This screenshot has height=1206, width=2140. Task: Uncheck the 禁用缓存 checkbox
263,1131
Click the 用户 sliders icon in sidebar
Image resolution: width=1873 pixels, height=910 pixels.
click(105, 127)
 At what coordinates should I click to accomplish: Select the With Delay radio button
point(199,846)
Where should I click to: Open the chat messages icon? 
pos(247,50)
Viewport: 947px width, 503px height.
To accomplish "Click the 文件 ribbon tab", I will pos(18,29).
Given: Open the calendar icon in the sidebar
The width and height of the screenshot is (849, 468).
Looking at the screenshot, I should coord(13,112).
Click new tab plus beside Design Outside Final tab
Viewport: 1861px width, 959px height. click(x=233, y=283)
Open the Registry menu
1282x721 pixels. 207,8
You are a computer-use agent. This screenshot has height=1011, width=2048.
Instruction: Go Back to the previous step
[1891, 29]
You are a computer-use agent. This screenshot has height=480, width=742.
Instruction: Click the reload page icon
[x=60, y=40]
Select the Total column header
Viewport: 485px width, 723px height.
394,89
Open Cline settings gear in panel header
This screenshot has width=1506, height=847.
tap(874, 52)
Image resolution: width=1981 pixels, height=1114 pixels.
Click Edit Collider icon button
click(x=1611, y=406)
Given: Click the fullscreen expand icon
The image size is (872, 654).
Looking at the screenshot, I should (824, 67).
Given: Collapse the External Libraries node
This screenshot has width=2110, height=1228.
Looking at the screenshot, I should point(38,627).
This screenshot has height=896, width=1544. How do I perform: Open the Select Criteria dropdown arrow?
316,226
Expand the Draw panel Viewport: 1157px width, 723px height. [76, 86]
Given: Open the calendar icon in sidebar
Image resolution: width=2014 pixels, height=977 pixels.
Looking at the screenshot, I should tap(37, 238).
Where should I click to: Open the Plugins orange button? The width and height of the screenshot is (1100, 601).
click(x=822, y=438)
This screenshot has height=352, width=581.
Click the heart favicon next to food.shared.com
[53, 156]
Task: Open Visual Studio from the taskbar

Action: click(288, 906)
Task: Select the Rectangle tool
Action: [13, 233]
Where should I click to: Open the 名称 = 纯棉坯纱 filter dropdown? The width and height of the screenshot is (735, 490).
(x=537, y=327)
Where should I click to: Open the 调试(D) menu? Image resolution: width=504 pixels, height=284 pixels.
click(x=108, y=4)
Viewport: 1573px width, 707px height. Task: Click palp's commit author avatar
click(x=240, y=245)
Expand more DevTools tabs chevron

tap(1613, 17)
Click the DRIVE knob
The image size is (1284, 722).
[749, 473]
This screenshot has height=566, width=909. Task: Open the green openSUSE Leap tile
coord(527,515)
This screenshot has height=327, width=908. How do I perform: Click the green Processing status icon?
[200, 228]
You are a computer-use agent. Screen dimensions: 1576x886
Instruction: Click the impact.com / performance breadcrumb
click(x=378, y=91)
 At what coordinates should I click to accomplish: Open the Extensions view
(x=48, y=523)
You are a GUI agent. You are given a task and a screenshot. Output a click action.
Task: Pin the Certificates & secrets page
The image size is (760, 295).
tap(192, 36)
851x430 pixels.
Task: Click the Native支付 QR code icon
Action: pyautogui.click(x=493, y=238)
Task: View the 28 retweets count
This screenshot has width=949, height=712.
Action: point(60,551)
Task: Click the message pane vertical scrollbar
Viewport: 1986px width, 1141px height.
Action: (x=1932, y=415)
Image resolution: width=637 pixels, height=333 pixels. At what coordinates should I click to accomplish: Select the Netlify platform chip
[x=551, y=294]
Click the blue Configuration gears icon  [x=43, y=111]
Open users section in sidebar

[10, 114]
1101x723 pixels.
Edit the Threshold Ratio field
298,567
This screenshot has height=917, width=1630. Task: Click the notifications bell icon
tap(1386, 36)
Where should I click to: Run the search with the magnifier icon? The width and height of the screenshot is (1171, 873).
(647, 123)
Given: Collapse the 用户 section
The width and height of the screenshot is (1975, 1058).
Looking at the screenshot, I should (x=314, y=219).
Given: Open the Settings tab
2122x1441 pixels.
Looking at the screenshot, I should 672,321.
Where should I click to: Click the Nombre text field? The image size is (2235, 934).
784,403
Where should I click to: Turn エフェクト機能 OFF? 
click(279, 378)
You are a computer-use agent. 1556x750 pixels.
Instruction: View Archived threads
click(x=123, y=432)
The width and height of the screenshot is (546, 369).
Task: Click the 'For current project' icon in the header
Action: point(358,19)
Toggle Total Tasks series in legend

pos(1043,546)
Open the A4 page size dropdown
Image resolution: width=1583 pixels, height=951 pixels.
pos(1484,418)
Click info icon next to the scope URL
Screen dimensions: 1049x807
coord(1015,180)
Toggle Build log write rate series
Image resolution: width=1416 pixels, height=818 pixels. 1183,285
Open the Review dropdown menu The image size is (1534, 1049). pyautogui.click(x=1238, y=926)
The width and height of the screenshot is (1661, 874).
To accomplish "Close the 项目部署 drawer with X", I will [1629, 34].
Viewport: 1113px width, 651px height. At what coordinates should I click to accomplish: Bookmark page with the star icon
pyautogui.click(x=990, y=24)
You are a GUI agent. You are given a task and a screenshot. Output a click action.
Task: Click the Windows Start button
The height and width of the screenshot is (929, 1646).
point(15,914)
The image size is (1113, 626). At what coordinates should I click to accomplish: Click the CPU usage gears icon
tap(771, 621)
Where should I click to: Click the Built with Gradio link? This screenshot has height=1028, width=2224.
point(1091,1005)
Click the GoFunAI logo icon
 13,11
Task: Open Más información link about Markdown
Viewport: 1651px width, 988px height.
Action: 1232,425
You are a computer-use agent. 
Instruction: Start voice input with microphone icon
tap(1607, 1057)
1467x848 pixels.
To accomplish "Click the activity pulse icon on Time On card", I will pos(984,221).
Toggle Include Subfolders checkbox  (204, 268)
|---|
Work to be completed: Would you output every entry exactly as it was written?

Task solution:
This screenshot has height=1206, width=2140. Task: Uncheck the 禁用缓存 checkbox
263,1131
Click the 用户 sliders icon in sidebar
Image resolution: width=1873 pixels, height=910 pixels.
click(105, 127)
 At what coordinates should I click to accomplish: Select the With Delay radio button
point(199,846)
Where should I click to: Open the chat messages icon? 
pos(247,50)
Viewport: 947px width, 503px height.
To accomplish "Click the 文件 ribbon tab", I will pos(18,29).
Given: Open the calendar icon in the sidebar
The width and height of the screenshot is (849, 468).
Looking at the screenshot, I should coord(13,112).
Click new tab plus beside Design Outside Final tab
Viewport: 1861px width, 959px height. click(x=233, y=283)
Open the Registry menu
1282x721 pixels. 207,8
You are a computer-use agent. This screenshot has height=1011, width=2048.
Instruction: Go Back to the previous step
[1891, 29]
You are a computer-use agent. This screenshot has height=480, width=742.
Instruction: Click the reload page icon
[x=60, y=40]
Select the Total column header
Viewport: 485px width, 723px height.
394,89
Open Cline settings gear in panel header
This screenshot has width=1506, height=847.
tap(874, 52)
Image resolution: width=1981 pixels, height=1114 pixels.
Click Edit Collider icon button
click(x=1611, y=406)
Given: Click the fullscreen expand icon
The image size is (872, 654).
Looking at the screenshot, I should (824, 67).
Given: Collapse the External Libraries node
This screenshot has width=2110, height=1228.
Looking at the screenshot, I should point(38,627).
This screenshot has height=896, width=1544. How do I perform: Open the Select Criteria dropdown arrow?
316,226
Expand the Draw panel Viewport: 1157px width, 723px height. [76, 86]
Given: Open the calendar icon in sidebar
Image resolution: width=2014 pixels, height=977 pixels.
Looking at the screenshot, I should tap(37, 238).
Where should I click to: Open the Plugins orange button? The width and height of the screenshot is (1100, 601).
click(x=822, y=438)
This screenshot has height=352, width=581.
Click the heart favicon next to food.shared.com
[53, 156]
Task: Open Visual Studio from the taskbar

Action: click(288, 906)
Task: Select the Rectangle tool
Action: [13, 233]
Where should I click to: Open the 名称 = 纯棉坯纱 filter dropdown? The width and height of the screenshot is (735, 490).
(x=537, y=327)
Where should I click to: Open the 调试(D) menu? Image resolution: width=504 pixels, height=284 pixels.
click(x=108, y=4)
Viewport: 1573px width, 707px height. Task: Click palp's commit author avatar
click(x=240, y=245)
Expand more DevTools tabs chevron

tap(1613, 17)
Click the DRIVE knob
The image size is (1284, 722).
[749, 473]
This screenshot has height=566, width=909. Task: Open the green openSUSE Leap tile
coord(527,515)
This screenshot has height=327, width=908. How do I perform: Click the green Processing status icon?
[200, 228]
You are a computer-use agent. Screen dimensions: 1576x886
Instruction: Click the impact.com / performance breadcrumb
click(x=378, y=91)
 At what coordinates should I click to accomplish: Open the Extensions view
(x=48, y=523)
You are a GUI agent. You are given a task and a screenshot. Output a click action.
Task: Pin the Certificates & secrets page
The image size is (760, 295).
tap(192, 36)
851x430 pixels.
Task: Click the Native支付 QR code icon
Action: pyautogui.click(x=493, y=238)
Task: View the 28 retweets count
This screenshot has width=949, height=712.
Action: point(60,551)
Task: Click the message pane vertical scrollbar
Viewport: 1986px width, 1141px height.
Action: (x=1932, y=415)
Image resolution: width=637 pixels, height=333 pixels. At what coordinates should I click to accomplish: Select the Netlify platform chip
[x=551, y=294]
Click the blue Configuration gears icon  [x=43, y=111]
Open users section in sidebar

[10, 114]
1101x723 pixels.
Edit the Threshold Ratio field
298,567
This screenshot has height=917, width=1630. Task: Click the notifications bell icon
tap(1386, 36)
Where should I click to: Run the search with the magnifier icon? The width and height of the screenshot is (1171, 873).
(647, 123)
Given: Collapse the 用户 section
The width and height of the screenshot is (1975, 1058).
Looking at the screenshot, I should (x=314, y=219).
Given: Open the Settings tab
2122x1441 pixels.
Looking at the screenshot, I should 672,321.
Where should I click to: Click the Nombre text field? The image size is (2235, 934).
784,403
Where should I click to: Turn エフェクト機能 OFF? 
click(279, 378)
You are a computer-use agent. 1556x750 pixels.
Instruction: View Archived threads
click(x=123, y=432)
The width and height of the screenshot is (546, 369).
Task: Click the 'For current project' icon in the header
Action: point(358,19)
Toggle Total Tasks series in legend

pos(1043,546)
Open the A4 page size dropdown
Image resolution: width=1583 pixels, height=951 pixels.
pos(1484,418)
Click info icon next to the scope URL
Screen dimensions: 1049x807
coord(1015,180)
Toggle Build log write rate series
Image resolution: width=1416 pixels, height=818 pixels. 1183,285
Open the Review dropdown menu The image size is (1534, 1049). pyautogui.click(x=1238, y=926)
The width and height of the screenshot is (1661, 874).
To accomplish "Close the 项目部署 drawer with X", I will [1629, 34].
Viewport: 1113px width, 651px height. At what coordinates should I click to accomplish: Bookmark page with the star icon
pyautogui.click(x=990, y=24)
You are a GUI agent. You are given a task and a screenshot. Output a click action.
Task: Click the Windows Start button
The height and width of the screenshot is (929, 1646).
point(15,914)
The image size is (1113, 626). At what coordinates should I click to accomplish: Click the CPU usage gears icon
tap(771, 621)
Where should I click to: Click the Built with Gradio link? This screenshot has height=1028, width=2224.
point(1091,1005)
Click the GoFunAI logo icon
 13,11
Task: Open Más información link about Markdown
Viewport: 1651px width, 988px height.
Action: 1232,425
You are a computer-use agent. 
Instruction: Start voice input with microphone icon
tap(1607, 1057)
1467x848 pixels.
To accomplish "Click the activity pulse icon on Time On card", I will pos(984,221).
Toggle Include Subfolders checkbox  (204, 268)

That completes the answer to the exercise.